I'm currently trying to implement a transformer and have trouble understanding its loss calculation.
My encoders input looks for batch_size=1 and max_sentence_length=8 like:
[[Das, Wetter, ist, gut, <blank>, <blank>, <blank>, <blank>]]
My decoders input looks like (german to english):
[[<start>, The, weather, is, good, <end>, <blank>, <blank>]]
Let's say my transformer predicted those class probabilities (only showing the word for the class with the highest class probability):
[[The, good, is, weather, <end>, <blank>, <blank>, <blank>]]
Now I calculate the loss using:
loss = categorical_crossentropy(
[[The, good, is, weather, <end>, <blank>, <blank>, <blank>]],
[[The, weather, is, good, <end>, <blank>, <blank>, <blank>]]
)
Is this the correct way to calculate the loss?

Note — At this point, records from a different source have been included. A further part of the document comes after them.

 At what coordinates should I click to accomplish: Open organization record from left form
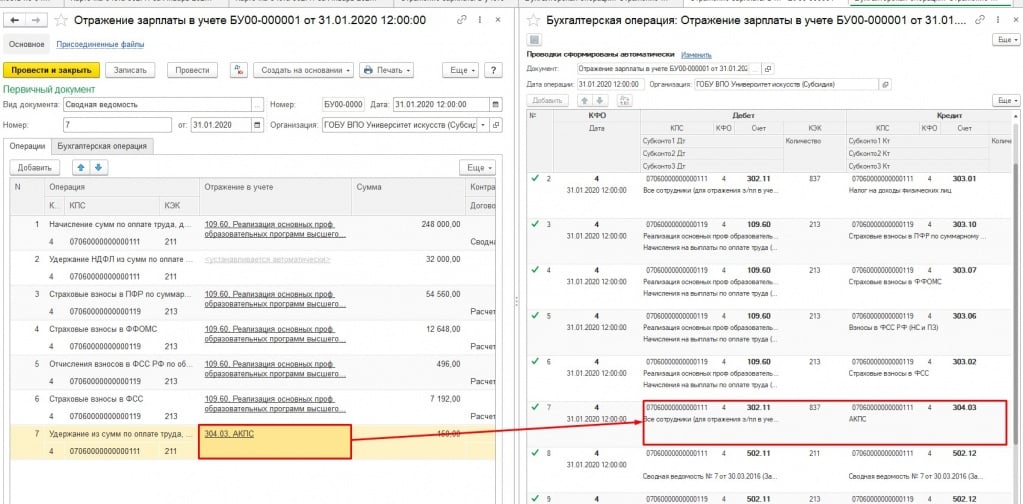pos(497,125)
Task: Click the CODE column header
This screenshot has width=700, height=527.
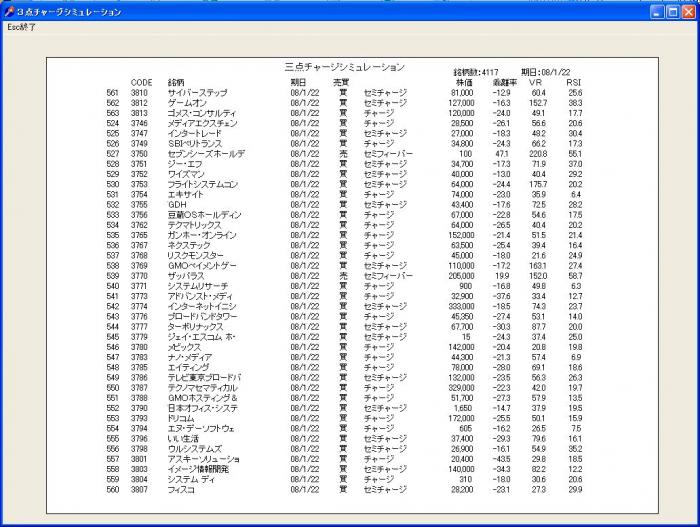Action: [x=142, y=82]
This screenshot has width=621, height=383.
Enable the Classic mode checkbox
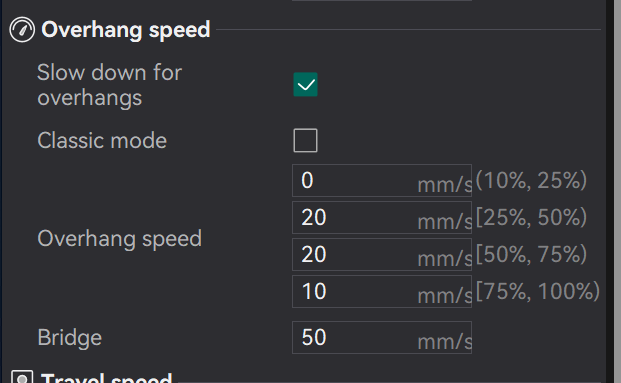305,140
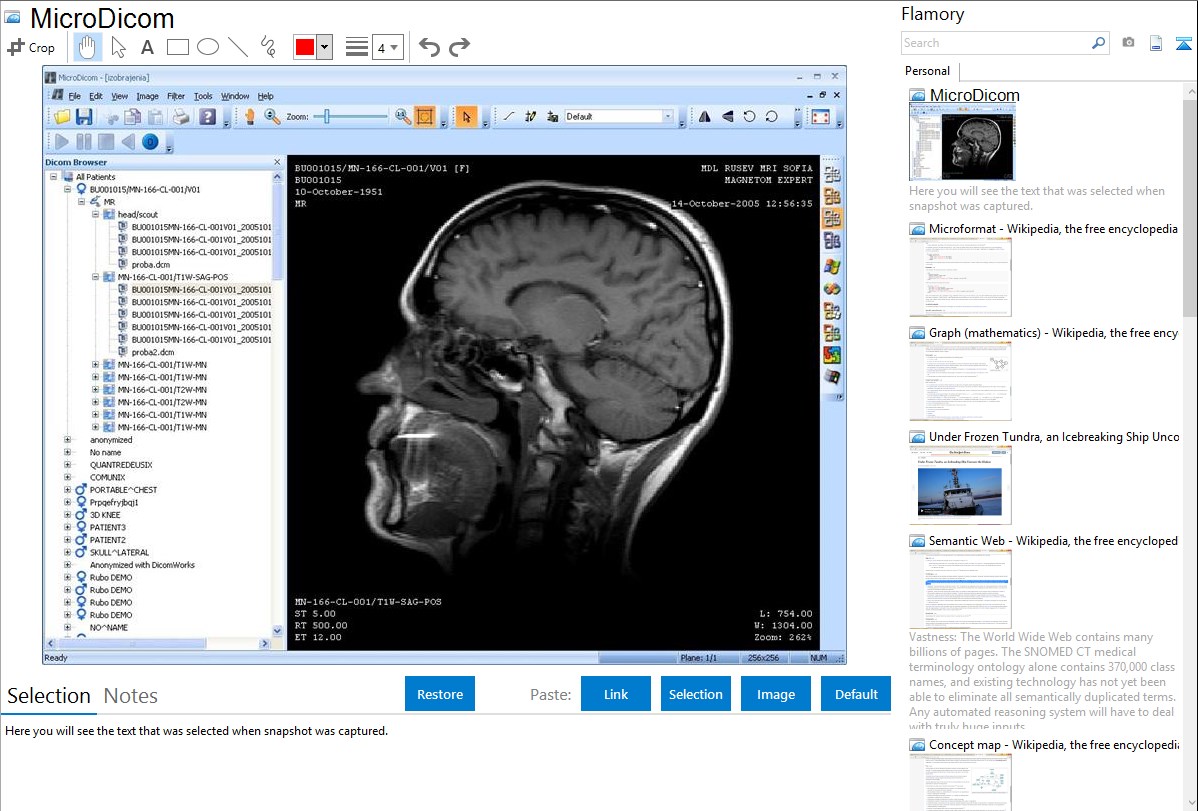
Task: Open the color picker dropdown arrow
Action: [x=324, y=47]
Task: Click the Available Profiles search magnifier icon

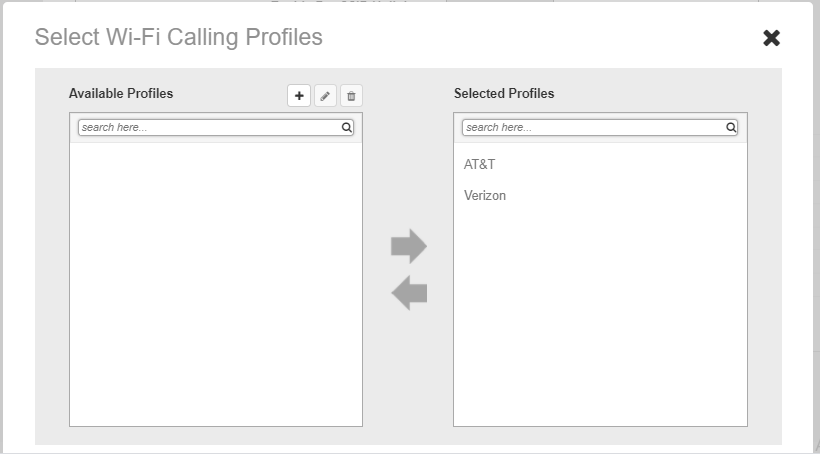Action: click(347, 128)
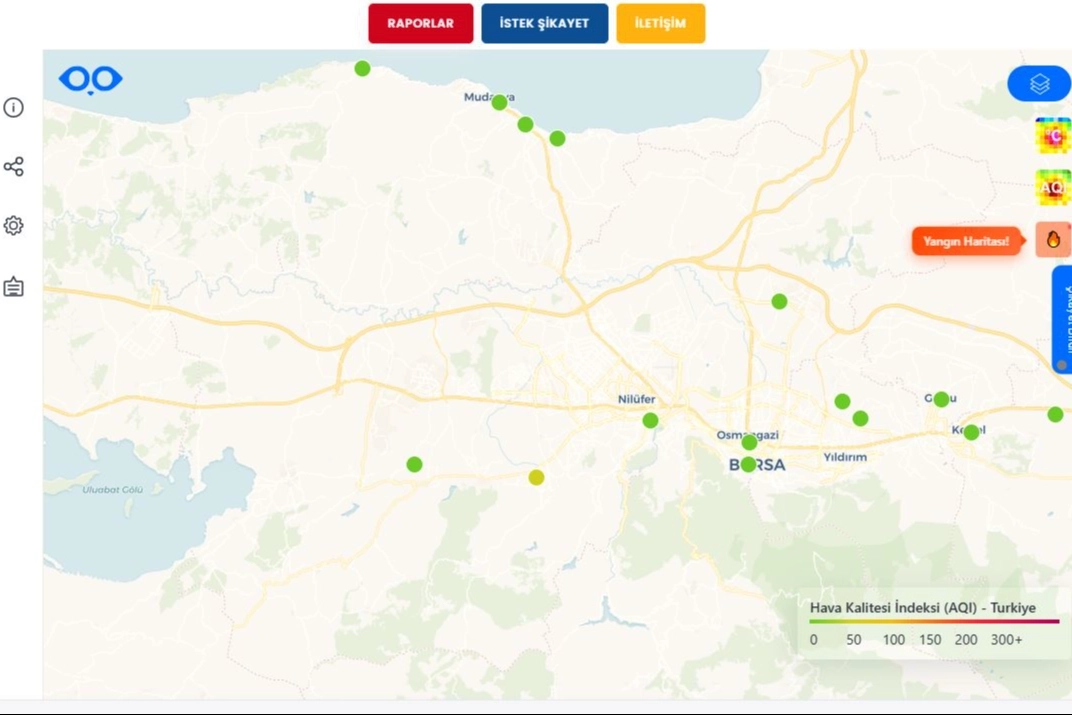The image size is (1072, 715).
Task: Toggle the AQI heatmap layer
Action: [1052, 187]
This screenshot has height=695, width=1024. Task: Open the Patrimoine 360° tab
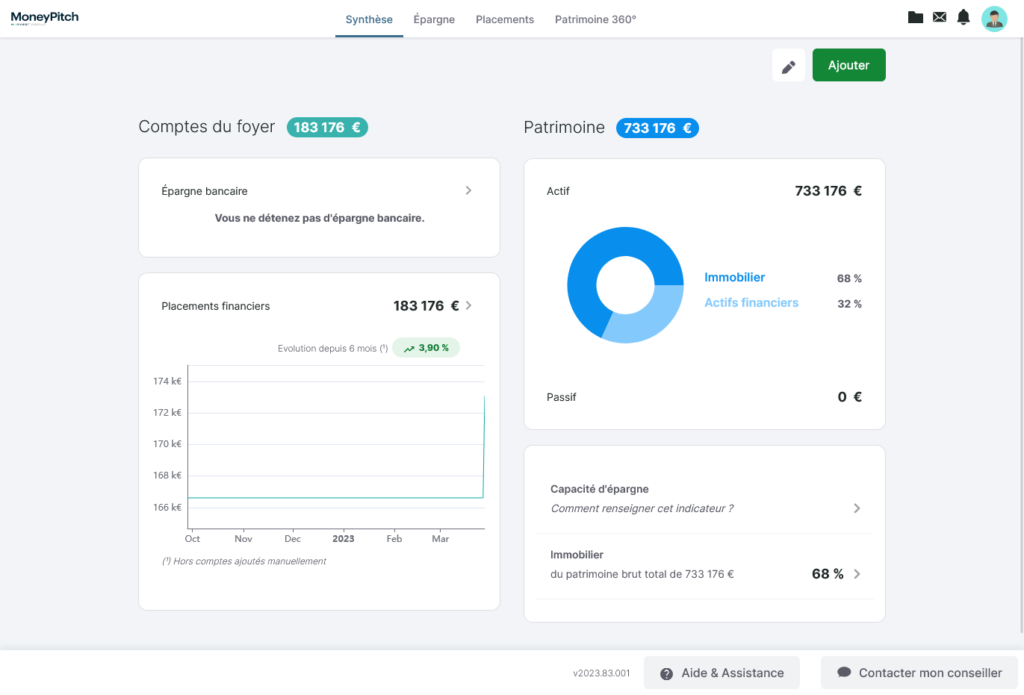[x=595, y=19]
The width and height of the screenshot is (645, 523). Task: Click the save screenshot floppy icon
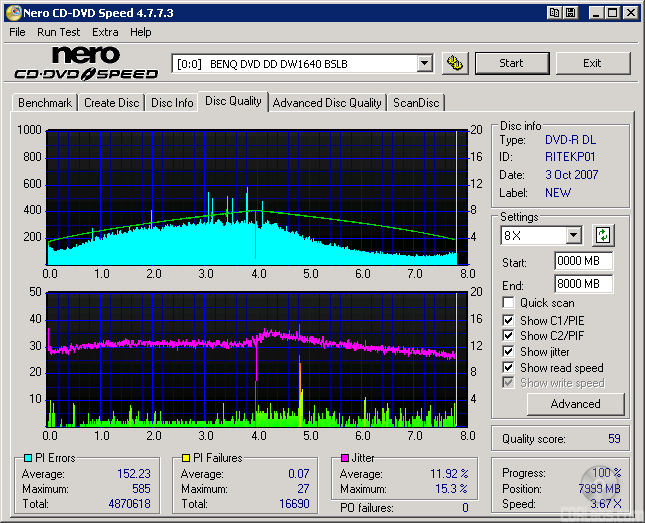pos(570,13)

My transformer always predicts the blank token for the next word and I thought that's because I have a mistake in my loss calculation and have to do something with the blank tokens before calculating the loss.
You need to mask out the padding. (What you call is <blank>
is more often called <pad>
.)
Create a mask saying where the valid tokens are (pseudocode: mask = target != '<pad>')
When computing the categorical cross-entropy, do not automatically reduce the loss and keep the value.
Multiply the loss values with the mask, i.e., positions corresponding to the <blank>
tokens get zero out and sum the losses at the valid positions. (pseudocode: loss_sum = (loss * mask).sum()
)
Divide the loss_sum
by the number of valid position, i.e., the sum of the mask (pseudocode: loss = loss_sum / mask.sum()
)